──────── DATA FOR PROCESSING

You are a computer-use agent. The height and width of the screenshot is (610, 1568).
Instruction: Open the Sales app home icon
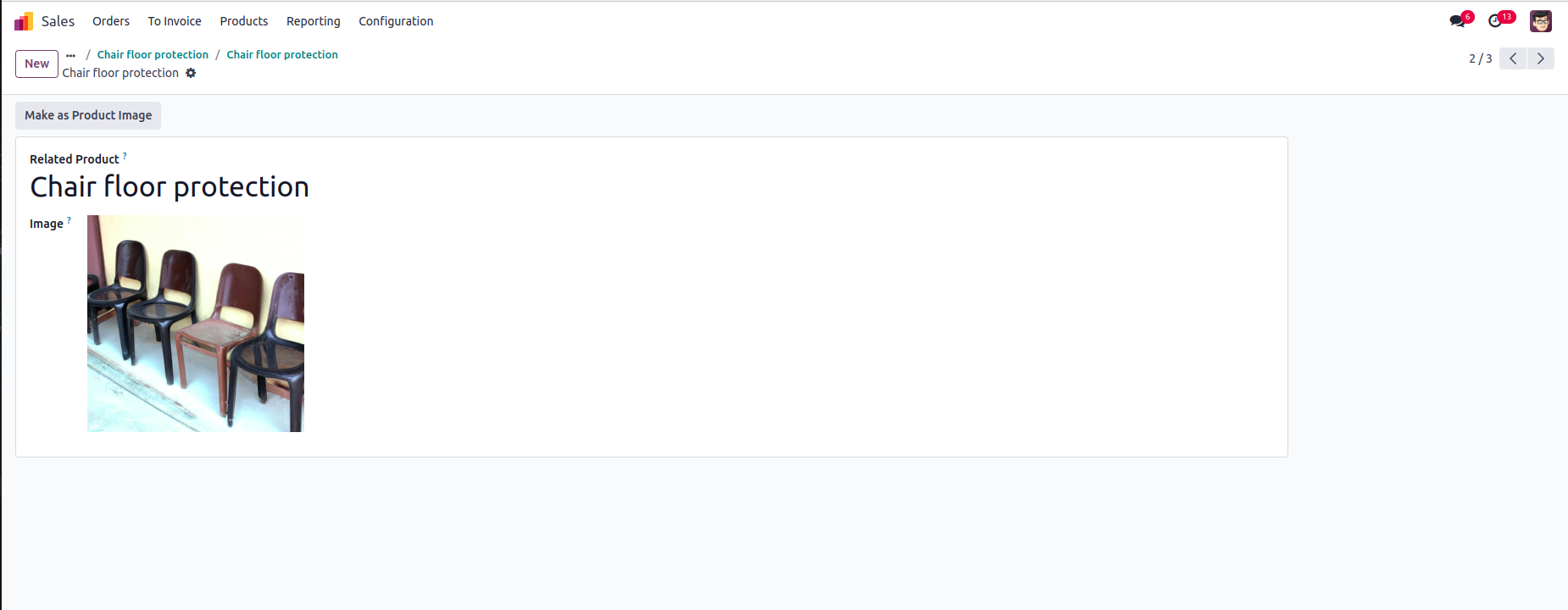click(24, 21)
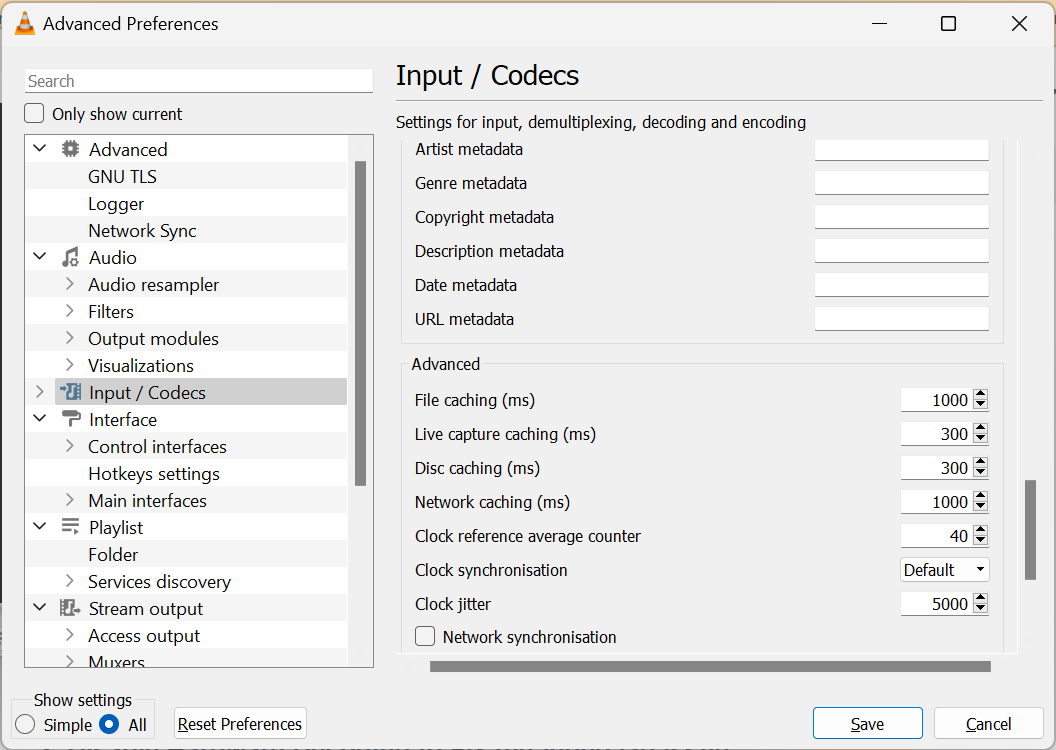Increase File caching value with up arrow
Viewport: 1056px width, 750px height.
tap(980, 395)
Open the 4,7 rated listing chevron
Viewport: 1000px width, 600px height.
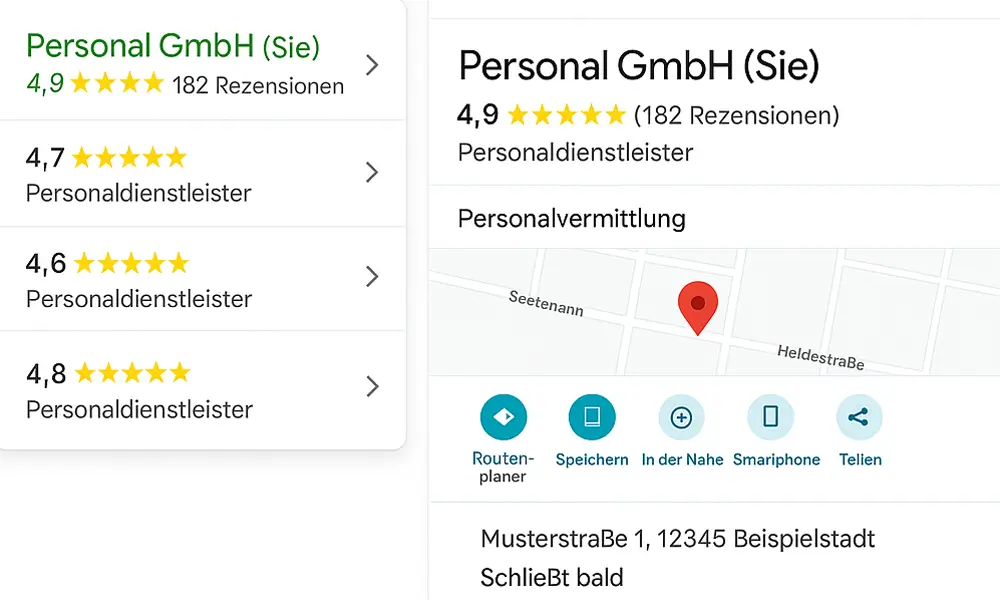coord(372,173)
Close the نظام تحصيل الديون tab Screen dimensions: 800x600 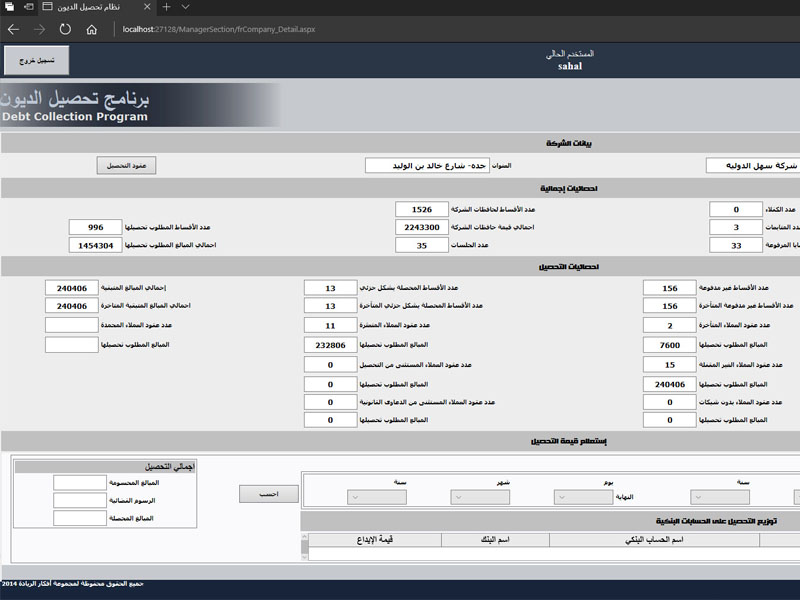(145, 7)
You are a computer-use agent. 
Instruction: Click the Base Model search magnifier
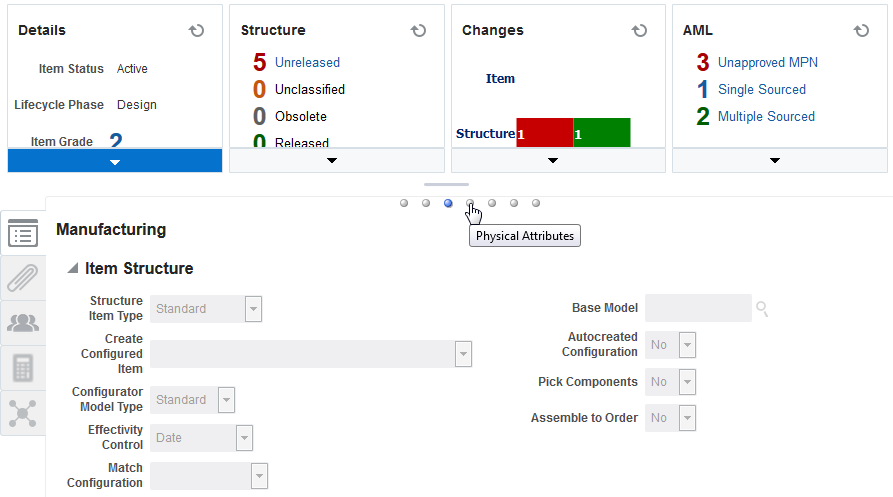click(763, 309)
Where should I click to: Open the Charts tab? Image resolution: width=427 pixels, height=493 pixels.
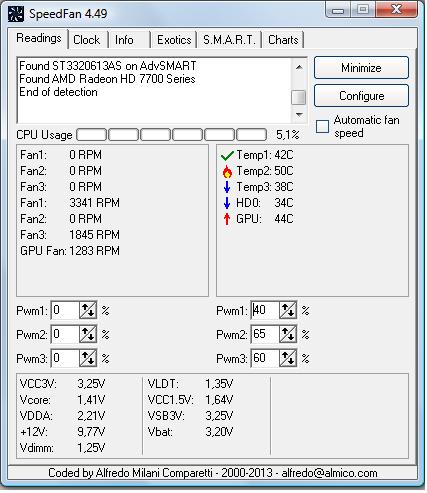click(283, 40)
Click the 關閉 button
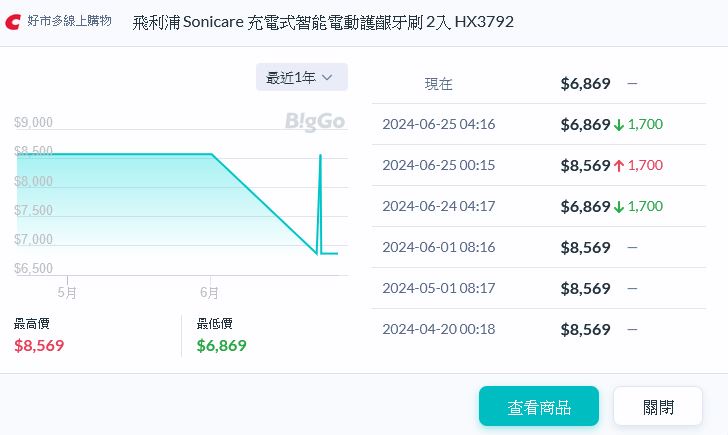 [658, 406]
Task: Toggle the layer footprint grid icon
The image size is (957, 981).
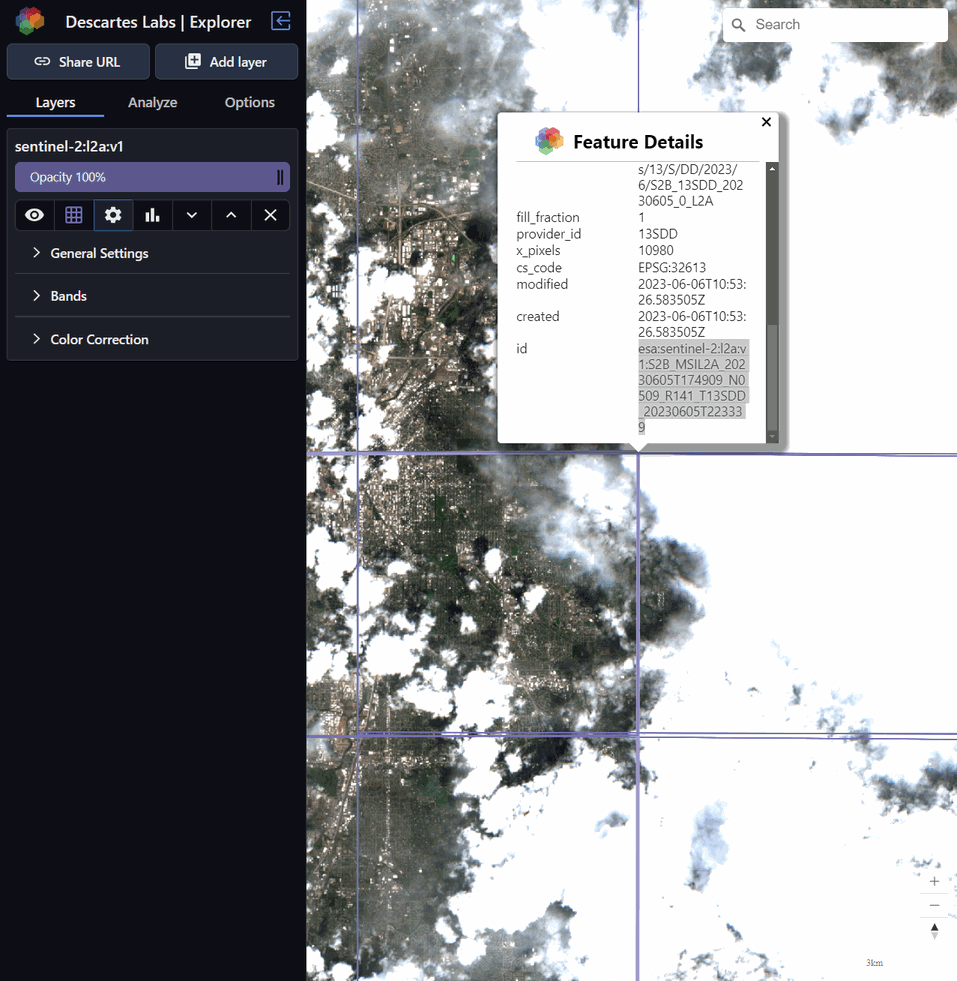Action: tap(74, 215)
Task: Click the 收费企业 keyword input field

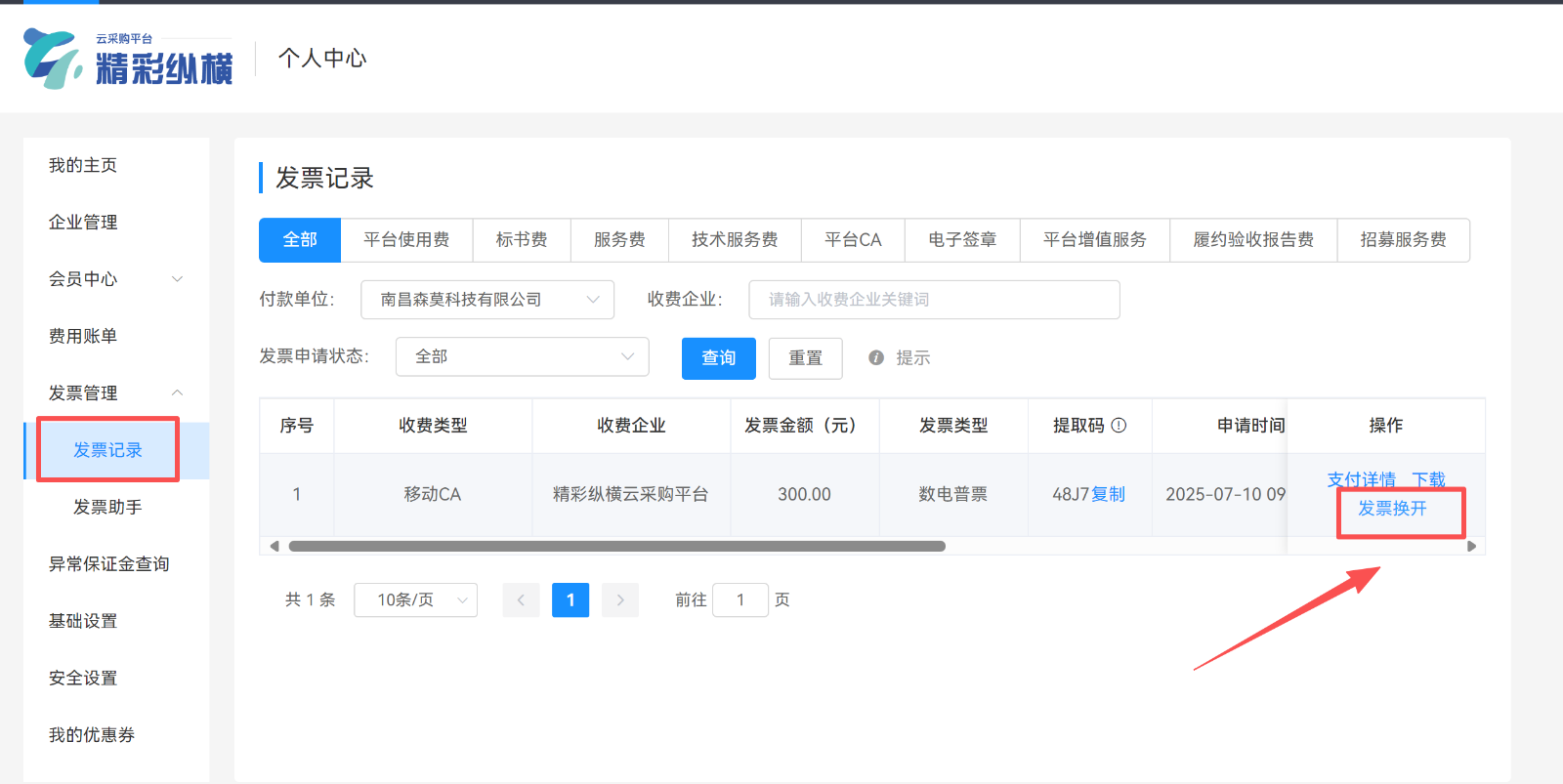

────────────────

Rewrite the stretch from the line containing "Task: Toggle the layer footprint grid icon" through the end of the items, replacing "Toggle" with "Switch" and keeping everything else the same. Omit the pictures from your answer.

▸ RIGHT ANSWER:
Task: Switch the layer footprint grid icon
The image size is (957, 981).
Action: tap(74, 215)
Task: Click the 收费企业 keyword input field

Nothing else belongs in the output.